EK-410AB-MG, _DSSI VAXcluster Installation and Troubleshooting_, is a good resource for setting up a DSSI VMScluster on OpenVMS VAX nodes. (This manual predates coverage of OpenVMS Alpha systems, but gives good coverage to all hardware and software aspects of setting up a DSSI-based VMScluster---and most of the concepts covered are directly applicable to OpenVMS Alpha systems. This manual specifically covers the hardware, which is something not covered by the standard OpenVMS VMScluster documentation.)
If you want to renumber or rename DSSI disks or DSSI tapes, it's easy---if you know the secret incantation...
From the console on most 3000- and 4000-class VAX system consoles... (Obviously, the system must be halted for these commands...)
For information on how to get out into the PARAMS subsystem, also see the HELP at the console prompt for the SET HOST syntax, or see the HELP on SET HOST /DUP (once you've connected FYDRIVER under OpenVMS).

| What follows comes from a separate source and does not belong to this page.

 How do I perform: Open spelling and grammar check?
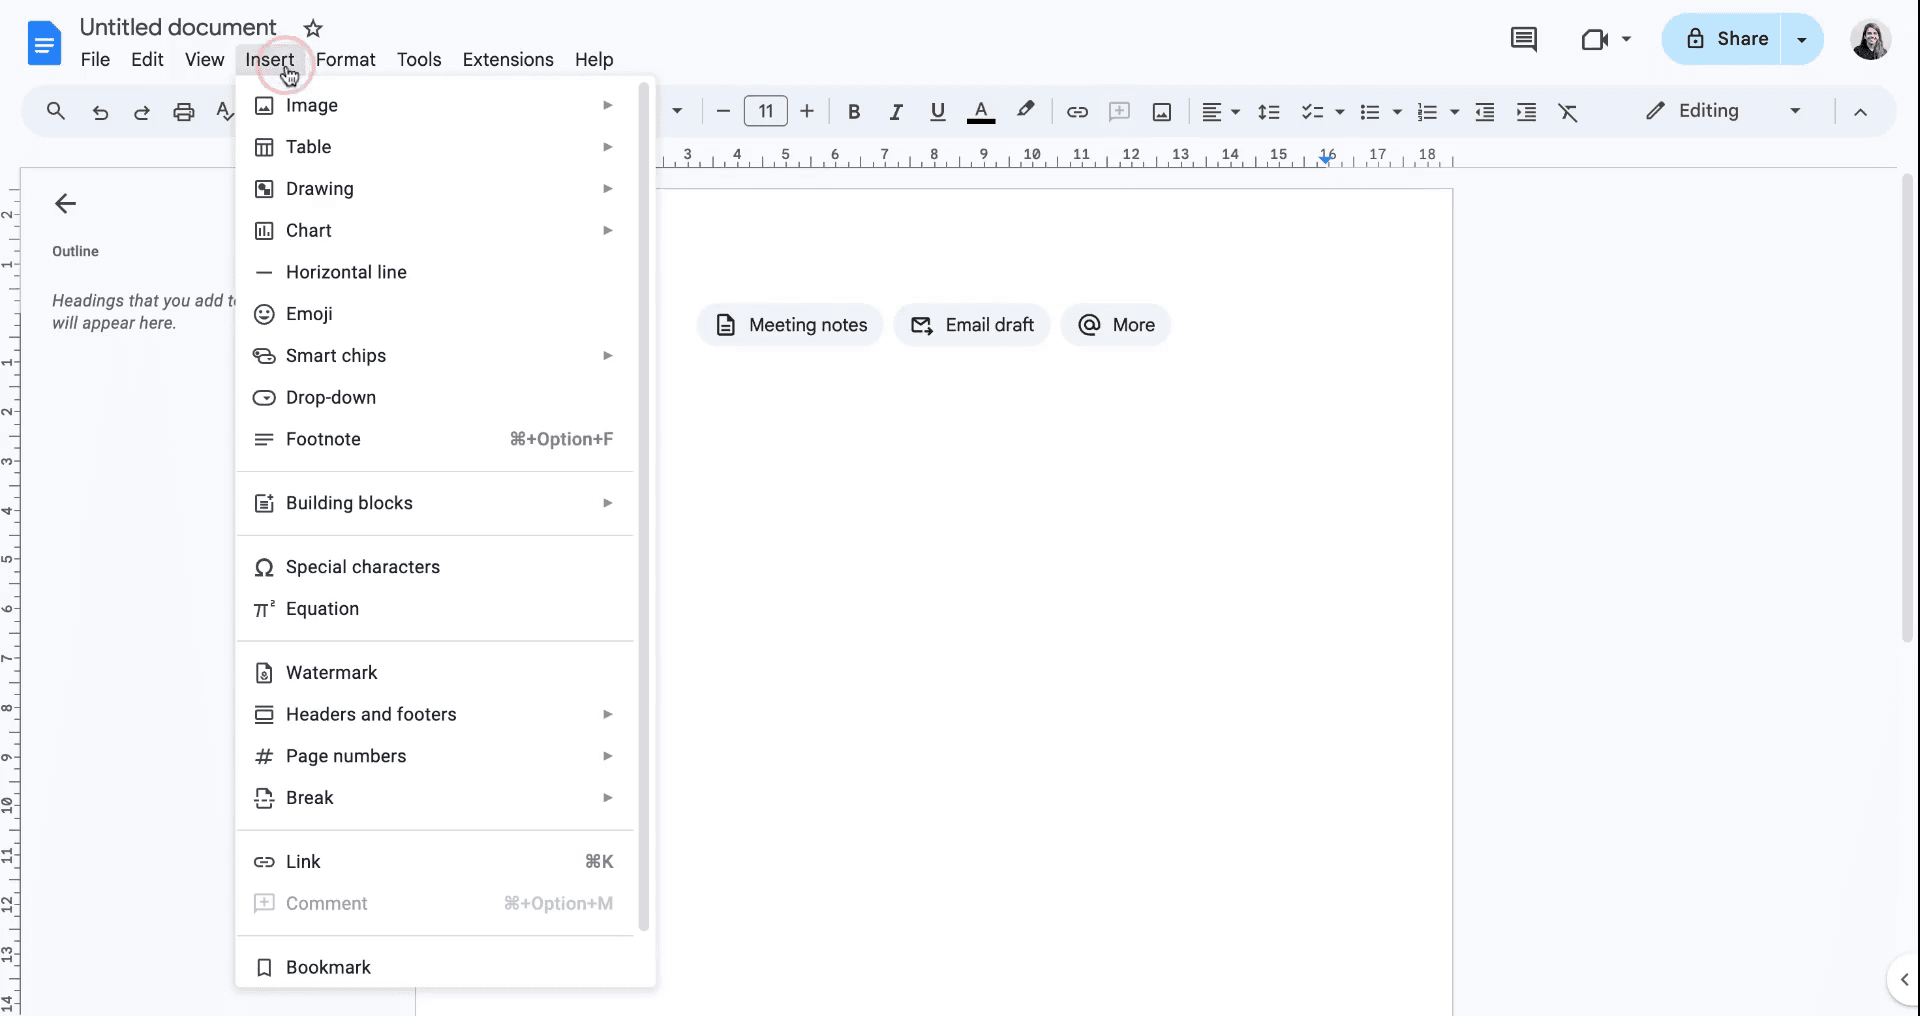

Once you are out into the PARAMS subsystem, you can use the FORCEUNI option to force the use of the UNITNUM value and then set a unique UNITNUM inside each DSSI ISE---this causes each DSSI ISE to use the specfied unit number and not use the DSSI node as the unit number. Other parameters of interest are NODENAME and ALLCLASS, the node name and the (disk or tape) cluster allocation class.
Ensure that all disk unit numbers used within an OpenVMS Cluster disk
allocation class are unique, and all tape unit numbers used within an
OpenVMS Cluster tape allocation class are also unique. For details on
the SCS name of the OpenVMS host, see Section 5.7. For details of SET
HOST/DUP, see Section 15.6.3.
15.6.6 Which files must be shared in an OpenVMS Cluster?

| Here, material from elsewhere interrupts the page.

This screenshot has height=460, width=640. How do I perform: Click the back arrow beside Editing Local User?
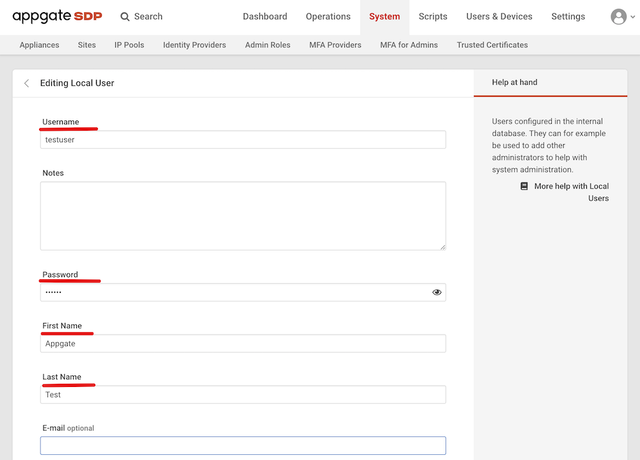[x=27, y=83]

The following files are expected to be common across all nodes in a cluster environment, and though SYSUAF is very often common, it can also be carefully coordinated---with matching UIC values and matching binary identifier values across all copies. (The most common use of multiple SYSUAF files is to allow different quotas on different nodes. In any event, the binary UIC values and the binary identifier values must be coordinated across all SYSUAF files, and must match the RIGHTSLIST file.) In addition to the list of files (and directories, in some cases) shown in Table 15-1, please review the VMScluster documentation, and the System Management documentation.
In addition to the documentation, also see the current version of the file SYS$STARTUP:SYLOGICALS.TEMPLATE. Specifically, please see the most recent version of this file available, starting on or after OpenVMS V7.2.

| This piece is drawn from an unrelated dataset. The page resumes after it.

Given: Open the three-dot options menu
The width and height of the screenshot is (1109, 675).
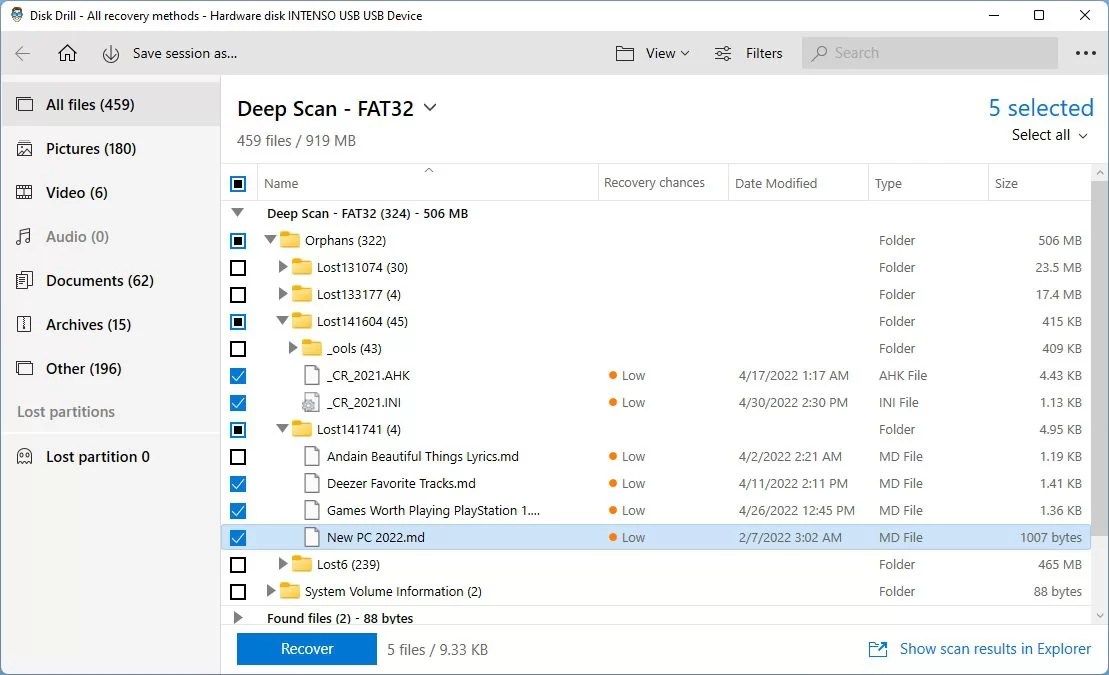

A failure to have common or (in the case of multiple SYSUAF files) synchronized files can cause problems with batch operations, with the SUBMIT/USER command, with the general operations with the cluster alias, and with various SYSMAN and related operations. Object protections and defaults will not necessarily be consistent, as well. This can also lead to system security problems, including unintended access denials and unintended object accesses, should the files and particularly should the binary identifier values become skewed.